An annual allocation of $2 trillion is required for developing countries to respond to the effects of climate change, says Professor Avinash Persaud, Special Envoy to the Prime Minister (Barbados) for Investment and Financial Services.
He was among recent forum participants during which the collective call was for a global coalition to fund climate mitigation and adaptation.
“That number is bigger than any developing country’s balance sheet. It’s beyond all the philanthropists. It’s a big number. Bridgetown is a system of finance that gets us to $2 trillion a year” he said while speaking recently at The University of the West Indies (UWI) virtual vice-chancellor’s forum on The Bridgetown Initiative.

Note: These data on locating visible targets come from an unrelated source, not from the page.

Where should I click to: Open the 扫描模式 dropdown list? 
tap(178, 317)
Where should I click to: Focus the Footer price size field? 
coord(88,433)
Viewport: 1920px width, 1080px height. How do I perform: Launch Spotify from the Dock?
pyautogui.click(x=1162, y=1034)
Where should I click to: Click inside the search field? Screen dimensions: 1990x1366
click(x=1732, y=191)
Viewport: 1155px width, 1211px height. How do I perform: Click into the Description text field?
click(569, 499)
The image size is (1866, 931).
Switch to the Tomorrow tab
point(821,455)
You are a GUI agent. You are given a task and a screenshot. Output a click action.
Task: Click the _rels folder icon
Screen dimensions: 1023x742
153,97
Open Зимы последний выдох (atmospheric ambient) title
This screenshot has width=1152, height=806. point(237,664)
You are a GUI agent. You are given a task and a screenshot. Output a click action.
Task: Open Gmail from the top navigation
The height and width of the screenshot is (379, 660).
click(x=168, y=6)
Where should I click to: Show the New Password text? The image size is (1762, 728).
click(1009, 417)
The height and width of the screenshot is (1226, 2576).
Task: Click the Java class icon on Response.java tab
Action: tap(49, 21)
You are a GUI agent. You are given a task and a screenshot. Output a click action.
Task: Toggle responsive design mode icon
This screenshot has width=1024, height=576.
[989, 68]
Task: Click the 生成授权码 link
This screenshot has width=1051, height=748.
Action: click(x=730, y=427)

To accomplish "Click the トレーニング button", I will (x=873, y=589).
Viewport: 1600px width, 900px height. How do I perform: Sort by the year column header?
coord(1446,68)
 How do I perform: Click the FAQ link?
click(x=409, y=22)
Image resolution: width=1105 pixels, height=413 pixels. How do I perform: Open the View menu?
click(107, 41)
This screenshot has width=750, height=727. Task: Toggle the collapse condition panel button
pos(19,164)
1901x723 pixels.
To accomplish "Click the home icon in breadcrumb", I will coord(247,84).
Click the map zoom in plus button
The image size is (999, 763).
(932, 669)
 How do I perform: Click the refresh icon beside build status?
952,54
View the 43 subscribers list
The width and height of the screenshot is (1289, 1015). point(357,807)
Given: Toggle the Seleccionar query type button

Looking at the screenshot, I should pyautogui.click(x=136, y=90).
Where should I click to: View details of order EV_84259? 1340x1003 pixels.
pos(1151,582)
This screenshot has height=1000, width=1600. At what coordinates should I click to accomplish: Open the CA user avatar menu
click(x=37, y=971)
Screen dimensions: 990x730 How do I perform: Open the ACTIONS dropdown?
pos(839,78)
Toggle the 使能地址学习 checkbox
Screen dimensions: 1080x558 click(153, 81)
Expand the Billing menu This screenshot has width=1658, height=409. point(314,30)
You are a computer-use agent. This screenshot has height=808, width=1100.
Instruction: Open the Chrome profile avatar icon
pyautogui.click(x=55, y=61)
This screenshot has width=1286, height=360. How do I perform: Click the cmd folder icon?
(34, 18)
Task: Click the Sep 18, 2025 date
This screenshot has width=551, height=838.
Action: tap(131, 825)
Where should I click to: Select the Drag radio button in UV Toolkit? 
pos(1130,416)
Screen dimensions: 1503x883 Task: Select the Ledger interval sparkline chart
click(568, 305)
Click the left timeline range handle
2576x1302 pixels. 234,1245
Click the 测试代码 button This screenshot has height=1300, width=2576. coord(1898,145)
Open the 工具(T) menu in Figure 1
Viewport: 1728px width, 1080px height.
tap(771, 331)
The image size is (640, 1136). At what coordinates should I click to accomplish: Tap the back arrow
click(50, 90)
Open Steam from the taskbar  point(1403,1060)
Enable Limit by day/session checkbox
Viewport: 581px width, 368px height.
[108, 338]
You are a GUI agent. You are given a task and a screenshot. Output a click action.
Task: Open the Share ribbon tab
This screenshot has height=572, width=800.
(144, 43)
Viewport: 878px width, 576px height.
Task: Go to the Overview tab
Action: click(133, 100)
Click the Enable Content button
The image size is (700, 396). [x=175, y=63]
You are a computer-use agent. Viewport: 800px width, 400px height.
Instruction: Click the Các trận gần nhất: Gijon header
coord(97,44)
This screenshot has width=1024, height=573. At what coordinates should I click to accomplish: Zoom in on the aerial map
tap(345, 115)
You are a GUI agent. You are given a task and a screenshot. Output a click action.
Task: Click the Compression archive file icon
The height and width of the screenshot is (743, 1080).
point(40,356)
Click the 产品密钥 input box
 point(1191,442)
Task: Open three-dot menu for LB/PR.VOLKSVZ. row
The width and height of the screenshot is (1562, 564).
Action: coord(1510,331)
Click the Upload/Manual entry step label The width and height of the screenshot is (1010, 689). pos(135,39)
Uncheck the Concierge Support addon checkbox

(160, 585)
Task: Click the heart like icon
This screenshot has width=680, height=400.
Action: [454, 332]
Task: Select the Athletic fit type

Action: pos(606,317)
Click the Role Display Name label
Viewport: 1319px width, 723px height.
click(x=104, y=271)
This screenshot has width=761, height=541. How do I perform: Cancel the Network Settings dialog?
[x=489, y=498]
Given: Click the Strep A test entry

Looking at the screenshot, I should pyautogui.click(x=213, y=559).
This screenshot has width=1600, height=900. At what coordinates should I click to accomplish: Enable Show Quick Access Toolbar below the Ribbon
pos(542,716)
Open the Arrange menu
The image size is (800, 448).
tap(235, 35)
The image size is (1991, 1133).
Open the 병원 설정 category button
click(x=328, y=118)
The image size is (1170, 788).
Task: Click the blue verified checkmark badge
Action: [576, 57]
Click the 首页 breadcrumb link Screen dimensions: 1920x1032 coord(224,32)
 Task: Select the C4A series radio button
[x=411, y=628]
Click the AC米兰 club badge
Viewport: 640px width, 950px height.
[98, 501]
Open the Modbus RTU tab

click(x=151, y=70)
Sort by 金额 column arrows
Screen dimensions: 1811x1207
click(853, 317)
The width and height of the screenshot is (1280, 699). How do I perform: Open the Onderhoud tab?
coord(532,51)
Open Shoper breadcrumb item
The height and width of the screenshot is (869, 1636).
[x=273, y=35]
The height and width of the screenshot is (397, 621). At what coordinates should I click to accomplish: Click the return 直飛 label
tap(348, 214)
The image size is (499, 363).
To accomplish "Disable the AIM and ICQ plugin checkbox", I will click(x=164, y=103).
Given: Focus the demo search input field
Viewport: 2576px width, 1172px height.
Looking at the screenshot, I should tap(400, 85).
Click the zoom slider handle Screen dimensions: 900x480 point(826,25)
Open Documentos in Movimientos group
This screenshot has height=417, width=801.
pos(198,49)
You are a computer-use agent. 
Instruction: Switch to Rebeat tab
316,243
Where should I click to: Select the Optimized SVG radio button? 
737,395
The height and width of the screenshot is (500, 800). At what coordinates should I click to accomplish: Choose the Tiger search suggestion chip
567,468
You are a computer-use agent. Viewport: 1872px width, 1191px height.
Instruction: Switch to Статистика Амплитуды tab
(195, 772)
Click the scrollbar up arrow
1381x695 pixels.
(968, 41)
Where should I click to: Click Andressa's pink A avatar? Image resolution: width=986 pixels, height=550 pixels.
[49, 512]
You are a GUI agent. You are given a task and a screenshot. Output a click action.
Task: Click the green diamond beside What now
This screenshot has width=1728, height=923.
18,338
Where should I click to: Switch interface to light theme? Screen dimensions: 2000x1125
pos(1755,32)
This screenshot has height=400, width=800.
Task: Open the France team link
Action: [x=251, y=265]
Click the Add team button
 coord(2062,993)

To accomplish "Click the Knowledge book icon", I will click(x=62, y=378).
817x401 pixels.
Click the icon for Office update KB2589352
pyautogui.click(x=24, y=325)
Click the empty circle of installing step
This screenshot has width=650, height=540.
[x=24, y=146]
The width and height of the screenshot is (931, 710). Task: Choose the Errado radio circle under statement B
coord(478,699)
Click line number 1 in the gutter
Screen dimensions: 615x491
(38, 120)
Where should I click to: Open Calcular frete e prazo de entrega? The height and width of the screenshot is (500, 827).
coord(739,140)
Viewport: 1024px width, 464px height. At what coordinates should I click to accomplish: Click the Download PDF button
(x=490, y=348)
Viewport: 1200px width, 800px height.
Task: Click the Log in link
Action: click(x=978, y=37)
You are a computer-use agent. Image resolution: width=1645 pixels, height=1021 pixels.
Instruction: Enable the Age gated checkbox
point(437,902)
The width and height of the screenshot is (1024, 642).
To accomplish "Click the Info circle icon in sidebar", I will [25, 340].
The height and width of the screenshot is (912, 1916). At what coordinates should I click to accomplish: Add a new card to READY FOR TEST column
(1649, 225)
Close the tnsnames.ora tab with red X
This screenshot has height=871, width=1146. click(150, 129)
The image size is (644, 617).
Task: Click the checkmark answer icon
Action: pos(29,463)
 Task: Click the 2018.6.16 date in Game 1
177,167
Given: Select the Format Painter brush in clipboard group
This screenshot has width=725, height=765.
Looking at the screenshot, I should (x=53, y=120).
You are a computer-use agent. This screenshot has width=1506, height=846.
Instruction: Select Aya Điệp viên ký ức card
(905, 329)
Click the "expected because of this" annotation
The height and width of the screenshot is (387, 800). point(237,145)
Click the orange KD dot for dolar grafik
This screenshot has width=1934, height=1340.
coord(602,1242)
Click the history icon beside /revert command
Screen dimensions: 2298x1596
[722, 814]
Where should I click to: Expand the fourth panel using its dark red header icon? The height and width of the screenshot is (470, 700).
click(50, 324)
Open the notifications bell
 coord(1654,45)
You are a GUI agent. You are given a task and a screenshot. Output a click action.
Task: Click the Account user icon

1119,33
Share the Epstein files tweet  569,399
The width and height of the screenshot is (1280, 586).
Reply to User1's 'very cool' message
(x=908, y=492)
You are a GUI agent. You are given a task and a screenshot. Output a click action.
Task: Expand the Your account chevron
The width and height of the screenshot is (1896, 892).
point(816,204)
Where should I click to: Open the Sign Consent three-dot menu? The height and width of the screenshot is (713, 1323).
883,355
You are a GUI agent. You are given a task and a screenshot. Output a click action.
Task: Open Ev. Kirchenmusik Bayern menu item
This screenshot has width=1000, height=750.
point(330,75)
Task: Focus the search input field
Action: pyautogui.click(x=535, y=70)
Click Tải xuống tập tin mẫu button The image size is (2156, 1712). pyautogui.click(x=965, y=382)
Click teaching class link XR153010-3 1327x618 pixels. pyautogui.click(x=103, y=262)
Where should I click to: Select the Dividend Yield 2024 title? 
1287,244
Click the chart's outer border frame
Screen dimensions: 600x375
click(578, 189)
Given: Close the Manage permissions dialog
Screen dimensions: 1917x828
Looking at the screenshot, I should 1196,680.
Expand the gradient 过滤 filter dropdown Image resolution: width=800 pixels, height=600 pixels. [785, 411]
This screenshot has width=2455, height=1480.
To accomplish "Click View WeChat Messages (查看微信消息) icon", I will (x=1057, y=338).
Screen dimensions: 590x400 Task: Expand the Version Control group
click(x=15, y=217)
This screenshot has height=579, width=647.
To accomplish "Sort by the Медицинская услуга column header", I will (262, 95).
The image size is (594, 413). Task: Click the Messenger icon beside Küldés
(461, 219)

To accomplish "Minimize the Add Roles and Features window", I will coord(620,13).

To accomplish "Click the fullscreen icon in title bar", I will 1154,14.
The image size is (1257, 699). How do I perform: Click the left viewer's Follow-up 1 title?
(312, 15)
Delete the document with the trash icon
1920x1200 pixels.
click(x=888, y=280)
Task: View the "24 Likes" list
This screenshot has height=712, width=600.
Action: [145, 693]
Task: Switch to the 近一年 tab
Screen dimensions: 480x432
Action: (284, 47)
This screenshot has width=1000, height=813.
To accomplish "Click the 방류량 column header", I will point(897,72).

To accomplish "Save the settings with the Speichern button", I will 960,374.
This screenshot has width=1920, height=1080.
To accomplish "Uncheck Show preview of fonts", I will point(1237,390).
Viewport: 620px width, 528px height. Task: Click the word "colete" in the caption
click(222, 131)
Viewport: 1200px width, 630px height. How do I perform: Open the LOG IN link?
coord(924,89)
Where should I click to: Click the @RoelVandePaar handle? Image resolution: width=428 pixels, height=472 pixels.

The Bridgetown Initiative was devised by a group led by Barbadian Prime Minister Mia Mottley and Persaud which aims to overcome some of the main shortcomings of mobilizing climate finance for small island developing states (SIDS).
The idea was first unveiled by Mottley at COP26 Glasglow and further developed with the help of international academics and civil society during a gathering in July 2022 at Bridgetown, Barbados.
Host of the forum, UWI Vice-Chancellor Professor Sir Hilary Beckles promised the support of the UWI adding, “The university is honoured to stay supportive of the strategy of economic justice for the people of this region and all of those who have suffered the exploitative journey of colonialism.”
He said this initiative emergent from the economic and political imagination of Prime Minister Mia Mottley is consistent with the finest economic thinking that has emerged out of this region.
“It is consistent with the vision that has been embedded and enrooted in the economics of The UWI, he added.”
Vice-Chancellor Beckles also reflected on the 1944 United Nations Monetary and Financial Conference in Bretton Woods, New Hampshire which convened to create a global foreign exchange system.
The resulting Bretton Woods Agreement and system birthed the International Monetary Fund (IMF) and the World Bank.
“At that time, as Prime Minister Mottley has argued so eloquently, most of the nations in the world were not at the table. Are the Bretton Woods institutions coming to the rescue of these nations, who through no fault of their own have found themselves at the bottom end of the global recovery process? There is undoubtedly a moral crisis,” Beckles added.
Other participants on the panel included Ambassador Malgorzata Wasilewska, Head, The European Union Delegation to Barbados, the OECS and CARICOM/CARIFORUM; Kerrie Symmonds, Minister of Foreign Affairs and Foreign Trade, Barbados – representing Prime Minister of Barbados, Prime Minister of Barbados Mia Mottley and Kevin Bender, Director Greening Sovereign Debt, The Nature Conservancy.